## Your assignment
Write the listing below out again word for word, without a single picture.

## Data excerpts
=== Section Start ===

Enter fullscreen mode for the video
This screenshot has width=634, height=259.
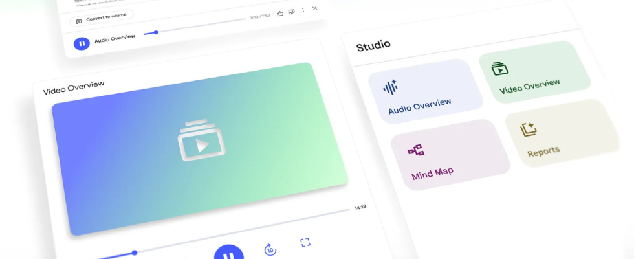click(x=305, y=242)
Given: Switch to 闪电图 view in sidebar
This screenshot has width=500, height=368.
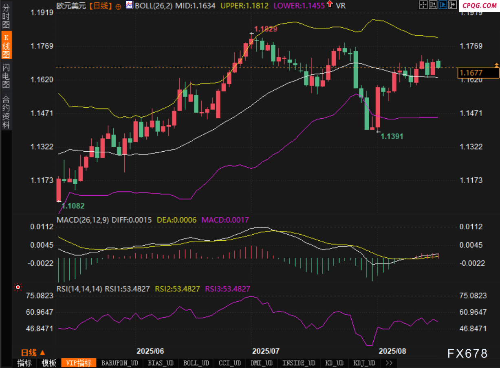Looking at the screenshot, I should [x=6, y=76].
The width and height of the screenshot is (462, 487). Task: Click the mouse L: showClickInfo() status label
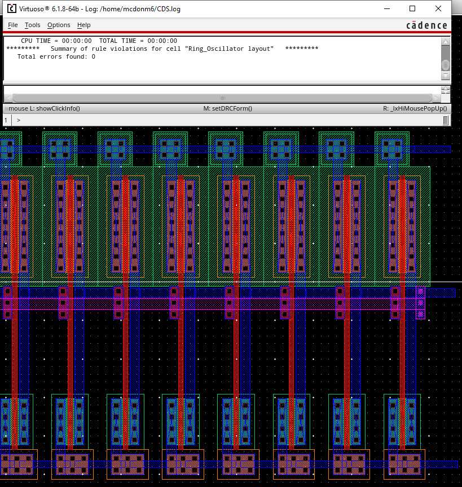43,108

=== Section End ===

## Problem solution
Enter fullscreen mode for the video
This screenshot has width=634, height=259.
click(x=305, y=242)
Given: Switch to 闪电图 view in sidebar
This screenshot has width=500, height=368.
Looking at the screenshot, I should [x=6, y=76].
The width and height of the screenshot is (462, 487). Task: Click the mouse L: showClickInfo() status label
43,108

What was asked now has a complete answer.